> Exercises
A – In the article on the Leonard Cohen documentary, update the stretch from "Daniel Geller and" through "in the morning." by replacing "documentary" with "film", and write that stretch out again.
B – Translate this sentence from the article on the Leonard Cohen documentary into Spanish: "The song became so ingrained in his psyche that Geller remembers new, crazy lyrics coming into his head unbidden as he would shower in the morning."

> Passage provided
Documenting Leonard Cohen’s impact through the prism of ‘Hallelujah’

New film traces iconic song through dozens of interpretations, forming a mosaic of the great singer-songwriter's journey.

Daniel Geller and Dayna Goldfine spent years making Hallelujah: Leonard Cohen, A Journey, A Song, a documentary that looks at the late singer-songwriter’s career through the lens of his most famous song, “Hallelujah.” They listened to countless versions, both Cohen’s own interpretations and covers from Jeff Buckley, Rufus Wainright, Brandi Carlisle, reality show contestants, and more. 

The song became so ingrained in his psyche that Geller remembers new, crazy lyrics coming into his head unbidden as he would shower in the morning.

“That song has that cantorial chant-like rhythm to it,” Geller says during an interview with him and Goldfine at the Fairmont Hotel. “It really does get into your head.

> Data listing
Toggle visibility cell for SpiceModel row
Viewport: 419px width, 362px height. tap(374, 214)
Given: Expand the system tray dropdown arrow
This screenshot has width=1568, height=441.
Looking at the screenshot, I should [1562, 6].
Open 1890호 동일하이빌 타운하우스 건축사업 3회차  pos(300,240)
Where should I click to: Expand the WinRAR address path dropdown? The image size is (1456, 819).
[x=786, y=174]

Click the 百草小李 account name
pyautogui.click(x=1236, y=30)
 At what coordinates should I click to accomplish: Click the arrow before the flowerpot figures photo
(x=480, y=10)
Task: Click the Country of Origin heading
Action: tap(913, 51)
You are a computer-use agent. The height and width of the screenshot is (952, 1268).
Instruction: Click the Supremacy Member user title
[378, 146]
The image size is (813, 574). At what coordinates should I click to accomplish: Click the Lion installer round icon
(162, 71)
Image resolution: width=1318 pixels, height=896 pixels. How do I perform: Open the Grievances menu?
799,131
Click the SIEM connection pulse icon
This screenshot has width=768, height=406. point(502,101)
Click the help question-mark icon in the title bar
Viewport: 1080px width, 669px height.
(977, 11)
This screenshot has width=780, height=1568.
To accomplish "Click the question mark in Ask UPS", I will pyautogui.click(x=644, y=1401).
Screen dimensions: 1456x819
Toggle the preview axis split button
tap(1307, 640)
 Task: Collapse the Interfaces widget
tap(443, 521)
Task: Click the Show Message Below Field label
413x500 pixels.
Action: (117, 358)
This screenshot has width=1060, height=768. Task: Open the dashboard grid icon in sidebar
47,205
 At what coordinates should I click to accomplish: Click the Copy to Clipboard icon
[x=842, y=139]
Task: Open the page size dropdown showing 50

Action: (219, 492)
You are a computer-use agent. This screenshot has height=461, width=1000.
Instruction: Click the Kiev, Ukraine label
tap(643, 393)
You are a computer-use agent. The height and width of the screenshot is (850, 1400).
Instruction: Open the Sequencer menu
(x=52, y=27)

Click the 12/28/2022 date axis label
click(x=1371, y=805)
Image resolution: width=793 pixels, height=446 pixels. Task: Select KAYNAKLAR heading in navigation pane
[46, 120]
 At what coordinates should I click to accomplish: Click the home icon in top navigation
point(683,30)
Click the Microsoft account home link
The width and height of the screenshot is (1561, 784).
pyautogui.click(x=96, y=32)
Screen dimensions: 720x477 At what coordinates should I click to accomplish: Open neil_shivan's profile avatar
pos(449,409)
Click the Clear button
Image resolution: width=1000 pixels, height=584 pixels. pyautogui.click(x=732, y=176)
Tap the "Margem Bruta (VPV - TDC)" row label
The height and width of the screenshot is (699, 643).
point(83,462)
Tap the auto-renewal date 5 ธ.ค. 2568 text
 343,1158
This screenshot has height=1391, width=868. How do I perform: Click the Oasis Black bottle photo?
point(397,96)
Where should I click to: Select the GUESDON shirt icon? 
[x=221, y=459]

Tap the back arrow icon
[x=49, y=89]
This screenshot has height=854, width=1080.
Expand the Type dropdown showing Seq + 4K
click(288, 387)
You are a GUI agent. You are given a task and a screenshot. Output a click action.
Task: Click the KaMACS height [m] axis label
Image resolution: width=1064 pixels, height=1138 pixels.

> Answers to the tasks
A –
Daniel Geller and Dayna Goldfine spent years making Hallelujah: Leonard Cohen, A Journey, A Song, a film that looks at the late singer-songwriter’s career through the lens of his most famous song, “Hallelujah.” They listened to countless versions, both Cohen’s own interpretations and covers from Jeff Buckley, Rufus Wainright, Brandi Carlisle, reality show contestants, and more. 

The song became so ingrained in his psyche that Geller remembers new, crazy lyrics coming into his head unbidden as he would shower in the morning.

B – La canción se le grabó tan profundamente en la psique que Geller recuerda cómo le venían a la cabeza, sin buscarlas, letras nuevas y disparatadas mientras se duchaba por las mañanas.